0 Replies Latest reply on Feb 6, 2012 11:16 AM by jonathanlynch

    DPDK Max RX throughput for 1 RX Queue/1 Port/ 1 NIC with 0% loss

    Community Member

      Hi All,

      I was reading test report documents (450257_450257_DPDK_Test_Report_Rev0.7.pdf and  450257_450257_DPDK_Test_Report_Rev0.8.pdf) and could not find any benhmarks relating to the Max RX throughput for 1 RX Queue/1 Port with 0% loss. The closest is in section "11 Benchmark Results for the Intel® DPDK Layer 3 Forwarding Tests" but  this shows performance for 1 queue on 4 NIC's for forwarding of  packets using LPM or hashing. I want to see performance for 1 queue / 1 port and 1 NIC.

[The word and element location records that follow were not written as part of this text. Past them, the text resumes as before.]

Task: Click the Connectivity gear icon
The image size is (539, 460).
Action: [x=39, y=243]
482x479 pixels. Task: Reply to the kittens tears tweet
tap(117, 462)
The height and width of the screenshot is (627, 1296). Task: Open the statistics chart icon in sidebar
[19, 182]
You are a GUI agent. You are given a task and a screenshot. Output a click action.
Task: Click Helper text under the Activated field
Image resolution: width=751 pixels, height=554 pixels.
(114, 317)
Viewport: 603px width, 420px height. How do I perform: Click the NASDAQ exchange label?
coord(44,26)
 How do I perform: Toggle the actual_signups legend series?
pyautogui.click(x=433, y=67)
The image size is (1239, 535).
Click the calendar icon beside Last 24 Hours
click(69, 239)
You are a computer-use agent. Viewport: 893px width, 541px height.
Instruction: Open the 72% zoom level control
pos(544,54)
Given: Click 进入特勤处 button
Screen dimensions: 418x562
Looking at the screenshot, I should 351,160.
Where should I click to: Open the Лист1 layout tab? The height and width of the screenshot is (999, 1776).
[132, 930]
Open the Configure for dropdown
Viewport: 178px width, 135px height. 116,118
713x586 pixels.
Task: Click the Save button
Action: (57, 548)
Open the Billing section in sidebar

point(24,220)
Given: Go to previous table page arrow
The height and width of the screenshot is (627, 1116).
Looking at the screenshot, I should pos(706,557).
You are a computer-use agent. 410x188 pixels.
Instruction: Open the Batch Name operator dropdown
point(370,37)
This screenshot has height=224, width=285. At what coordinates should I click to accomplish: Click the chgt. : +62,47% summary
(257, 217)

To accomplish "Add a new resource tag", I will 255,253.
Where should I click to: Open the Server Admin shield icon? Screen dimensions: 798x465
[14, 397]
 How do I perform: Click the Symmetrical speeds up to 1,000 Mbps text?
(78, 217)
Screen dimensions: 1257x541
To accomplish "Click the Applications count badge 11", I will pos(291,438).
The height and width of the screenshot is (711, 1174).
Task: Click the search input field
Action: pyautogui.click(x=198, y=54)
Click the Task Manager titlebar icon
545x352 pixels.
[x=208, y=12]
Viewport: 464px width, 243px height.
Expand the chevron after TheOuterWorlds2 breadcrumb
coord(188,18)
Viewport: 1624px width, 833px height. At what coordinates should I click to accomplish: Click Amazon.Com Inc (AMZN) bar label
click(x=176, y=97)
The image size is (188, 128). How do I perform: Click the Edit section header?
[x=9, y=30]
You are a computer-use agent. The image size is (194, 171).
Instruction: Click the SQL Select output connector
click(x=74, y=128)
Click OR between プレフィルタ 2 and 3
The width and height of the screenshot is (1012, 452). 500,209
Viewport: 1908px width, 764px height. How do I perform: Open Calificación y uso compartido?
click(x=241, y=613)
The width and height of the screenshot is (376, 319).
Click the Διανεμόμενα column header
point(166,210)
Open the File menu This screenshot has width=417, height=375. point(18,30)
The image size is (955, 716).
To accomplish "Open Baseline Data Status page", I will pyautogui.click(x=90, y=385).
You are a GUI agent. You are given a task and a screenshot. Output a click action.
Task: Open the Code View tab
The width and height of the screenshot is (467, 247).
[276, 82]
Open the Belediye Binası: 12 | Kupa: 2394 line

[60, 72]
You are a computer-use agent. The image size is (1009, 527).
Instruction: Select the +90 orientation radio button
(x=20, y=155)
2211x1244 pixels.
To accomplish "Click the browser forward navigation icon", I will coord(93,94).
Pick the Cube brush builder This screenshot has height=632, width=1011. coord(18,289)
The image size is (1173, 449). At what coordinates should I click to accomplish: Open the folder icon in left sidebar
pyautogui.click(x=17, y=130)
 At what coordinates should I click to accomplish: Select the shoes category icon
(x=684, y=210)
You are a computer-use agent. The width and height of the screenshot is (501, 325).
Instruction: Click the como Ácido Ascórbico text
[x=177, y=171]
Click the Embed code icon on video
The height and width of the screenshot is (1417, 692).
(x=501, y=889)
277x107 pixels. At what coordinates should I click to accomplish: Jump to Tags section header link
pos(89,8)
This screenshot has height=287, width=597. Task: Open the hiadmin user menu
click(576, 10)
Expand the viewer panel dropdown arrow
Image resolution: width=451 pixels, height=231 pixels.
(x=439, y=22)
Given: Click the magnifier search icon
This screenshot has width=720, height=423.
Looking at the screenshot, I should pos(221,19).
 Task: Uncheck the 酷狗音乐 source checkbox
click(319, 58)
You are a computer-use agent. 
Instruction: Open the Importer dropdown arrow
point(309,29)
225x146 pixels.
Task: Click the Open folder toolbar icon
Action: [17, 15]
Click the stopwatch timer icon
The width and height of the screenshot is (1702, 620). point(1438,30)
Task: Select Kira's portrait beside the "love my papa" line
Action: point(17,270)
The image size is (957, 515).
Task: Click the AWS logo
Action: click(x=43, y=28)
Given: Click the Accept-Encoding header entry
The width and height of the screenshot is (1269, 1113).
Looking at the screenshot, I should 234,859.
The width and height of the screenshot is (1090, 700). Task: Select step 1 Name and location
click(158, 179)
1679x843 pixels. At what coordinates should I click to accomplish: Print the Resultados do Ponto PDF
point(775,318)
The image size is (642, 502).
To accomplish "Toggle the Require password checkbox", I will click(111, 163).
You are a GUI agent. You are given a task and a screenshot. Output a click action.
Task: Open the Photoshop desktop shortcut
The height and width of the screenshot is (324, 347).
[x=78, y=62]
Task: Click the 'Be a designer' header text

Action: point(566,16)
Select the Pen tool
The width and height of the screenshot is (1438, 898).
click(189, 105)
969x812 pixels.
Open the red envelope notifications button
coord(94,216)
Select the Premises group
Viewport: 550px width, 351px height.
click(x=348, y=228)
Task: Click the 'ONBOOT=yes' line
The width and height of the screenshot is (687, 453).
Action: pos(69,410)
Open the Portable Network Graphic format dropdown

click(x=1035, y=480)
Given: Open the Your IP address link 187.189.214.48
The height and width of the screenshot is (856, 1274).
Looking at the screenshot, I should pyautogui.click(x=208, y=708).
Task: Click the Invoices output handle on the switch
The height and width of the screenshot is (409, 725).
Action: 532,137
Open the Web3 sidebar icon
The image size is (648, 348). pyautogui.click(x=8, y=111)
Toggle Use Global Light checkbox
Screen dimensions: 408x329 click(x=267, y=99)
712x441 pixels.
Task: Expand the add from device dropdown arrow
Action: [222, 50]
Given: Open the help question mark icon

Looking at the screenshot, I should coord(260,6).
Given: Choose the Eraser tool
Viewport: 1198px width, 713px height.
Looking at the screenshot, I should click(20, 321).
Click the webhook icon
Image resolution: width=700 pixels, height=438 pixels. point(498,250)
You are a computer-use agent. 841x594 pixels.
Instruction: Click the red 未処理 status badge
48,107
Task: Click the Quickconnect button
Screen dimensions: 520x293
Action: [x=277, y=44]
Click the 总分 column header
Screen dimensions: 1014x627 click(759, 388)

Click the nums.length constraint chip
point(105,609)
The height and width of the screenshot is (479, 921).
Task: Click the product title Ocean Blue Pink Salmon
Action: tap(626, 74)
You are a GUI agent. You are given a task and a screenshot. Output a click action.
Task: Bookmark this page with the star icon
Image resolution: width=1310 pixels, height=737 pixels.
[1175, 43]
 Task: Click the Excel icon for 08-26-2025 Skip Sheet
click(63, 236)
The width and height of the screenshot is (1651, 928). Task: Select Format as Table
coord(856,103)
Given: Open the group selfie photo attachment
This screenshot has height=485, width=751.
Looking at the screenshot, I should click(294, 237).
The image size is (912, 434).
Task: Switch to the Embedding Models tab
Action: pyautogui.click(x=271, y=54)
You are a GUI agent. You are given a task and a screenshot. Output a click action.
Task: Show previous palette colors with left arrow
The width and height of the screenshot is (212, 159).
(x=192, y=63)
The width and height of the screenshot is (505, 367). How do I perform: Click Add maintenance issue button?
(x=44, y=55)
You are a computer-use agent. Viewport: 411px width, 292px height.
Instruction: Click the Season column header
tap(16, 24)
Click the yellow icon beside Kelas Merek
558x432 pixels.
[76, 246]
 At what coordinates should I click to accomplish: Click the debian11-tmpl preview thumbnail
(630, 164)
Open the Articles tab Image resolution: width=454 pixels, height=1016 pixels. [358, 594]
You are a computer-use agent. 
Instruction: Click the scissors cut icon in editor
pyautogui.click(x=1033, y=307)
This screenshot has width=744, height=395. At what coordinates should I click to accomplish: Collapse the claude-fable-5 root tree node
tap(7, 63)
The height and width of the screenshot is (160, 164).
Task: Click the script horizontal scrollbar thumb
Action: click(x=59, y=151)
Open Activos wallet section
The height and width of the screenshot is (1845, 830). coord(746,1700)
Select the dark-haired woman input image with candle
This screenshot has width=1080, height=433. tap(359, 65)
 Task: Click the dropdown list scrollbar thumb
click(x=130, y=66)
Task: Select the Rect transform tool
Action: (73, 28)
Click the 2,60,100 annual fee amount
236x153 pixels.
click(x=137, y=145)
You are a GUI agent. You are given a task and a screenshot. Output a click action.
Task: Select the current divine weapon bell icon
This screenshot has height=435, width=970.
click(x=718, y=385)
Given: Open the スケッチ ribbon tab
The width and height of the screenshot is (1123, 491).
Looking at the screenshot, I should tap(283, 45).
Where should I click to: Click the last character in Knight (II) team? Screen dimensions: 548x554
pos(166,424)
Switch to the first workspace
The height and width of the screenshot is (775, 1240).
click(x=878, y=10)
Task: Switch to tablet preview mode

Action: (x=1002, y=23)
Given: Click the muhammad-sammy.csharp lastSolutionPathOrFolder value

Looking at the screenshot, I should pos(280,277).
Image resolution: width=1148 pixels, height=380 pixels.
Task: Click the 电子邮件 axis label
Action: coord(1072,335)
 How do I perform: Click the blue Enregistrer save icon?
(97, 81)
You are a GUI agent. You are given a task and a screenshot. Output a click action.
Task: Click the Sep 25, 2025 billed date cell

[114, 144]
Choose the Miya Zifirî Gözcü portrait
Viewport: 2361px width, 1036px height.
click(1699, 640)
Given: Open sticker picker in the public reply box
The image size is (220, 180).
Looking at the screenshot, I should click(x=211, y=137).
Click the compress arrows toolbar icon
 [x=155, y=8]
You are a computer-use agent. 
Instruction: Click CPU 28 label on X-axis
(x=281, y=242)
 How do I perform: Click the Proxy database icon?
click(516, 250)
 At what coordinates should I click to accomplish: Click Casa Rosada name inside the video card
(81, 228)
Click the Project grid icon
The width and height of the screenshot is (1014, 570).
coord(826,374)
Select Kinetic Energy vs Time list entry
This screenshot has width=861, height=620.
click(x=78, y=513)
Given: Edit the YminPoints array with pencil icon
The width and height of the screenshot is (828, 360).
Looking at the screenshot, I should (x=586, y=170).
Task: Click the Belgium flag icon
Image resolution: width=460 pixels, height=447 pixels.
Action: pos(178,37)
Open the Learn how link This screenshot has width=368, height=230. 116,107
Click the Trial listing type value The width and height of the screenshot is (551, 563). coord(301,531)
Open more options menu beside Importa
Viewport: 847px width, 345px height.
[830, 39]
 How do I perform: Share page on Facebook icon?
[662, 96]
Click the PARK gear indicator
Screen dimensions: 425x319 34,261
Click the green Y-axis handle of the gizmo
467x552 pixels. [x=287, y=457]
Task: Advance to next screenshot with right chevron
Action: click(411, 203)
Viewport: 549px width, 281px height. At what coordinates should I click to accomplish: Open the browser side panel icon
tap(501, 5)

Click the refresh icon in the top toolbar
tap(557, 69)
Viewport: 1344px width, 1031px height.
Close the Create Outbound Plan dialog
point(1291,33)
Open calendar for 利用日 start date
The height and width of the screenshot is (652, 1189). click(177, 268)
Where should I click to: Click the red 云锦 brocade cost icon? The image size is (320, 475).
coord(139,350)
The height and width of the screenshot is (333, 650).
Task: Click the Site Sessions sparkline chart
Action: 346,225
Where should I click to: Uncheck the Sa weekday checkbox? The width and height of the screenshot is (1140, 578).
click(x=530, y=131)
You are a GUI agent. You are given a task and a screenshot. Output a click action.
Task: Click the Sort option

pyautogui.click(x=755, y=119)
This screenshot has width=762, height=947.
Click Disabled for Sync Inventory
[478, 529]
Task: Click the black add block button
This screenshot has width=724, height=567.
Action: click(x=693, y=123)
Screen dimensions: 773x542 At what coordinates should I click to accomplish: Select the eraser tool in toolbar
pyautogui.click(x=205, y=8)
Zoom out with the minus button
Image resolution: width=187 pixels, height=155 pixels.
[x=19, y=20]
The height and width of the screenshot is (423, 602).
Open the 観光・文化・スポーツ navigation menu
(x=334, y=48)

      I have  attached some quick example/prototype code that I put together using the test-pmd  and sample applications as reference. All the code does is receives  packets and then just frees the mbuf rte_pktmbuf_free()  - so it  basically just counts packets. I have played around with the max_burst  param of rte_eth_rx_burst() and also for various values for  rx_conf.rx_free_thresh but no matter what combinations I tried it could not handle 1 Gbit/200,000 pps of traffic with 0% packet loss. It should be possible to achieve this?

      Im running on a ATCA blade with dual  X5670  @ 2.93GHz,  48Gb RAM DDR3  1066 (6x8gb, one 8  gb quad rank module per  channel) , 5520 tylersburg chipset. The 82599 is positioned on a mezzaine board  connected via PCI  Express:5.0Gb/s:Width x8


      I set the BIOS options that are mentioned in the test report.
      I made the following changes to the config to increase the size of the mem pool cache so all buffers would be in the cache.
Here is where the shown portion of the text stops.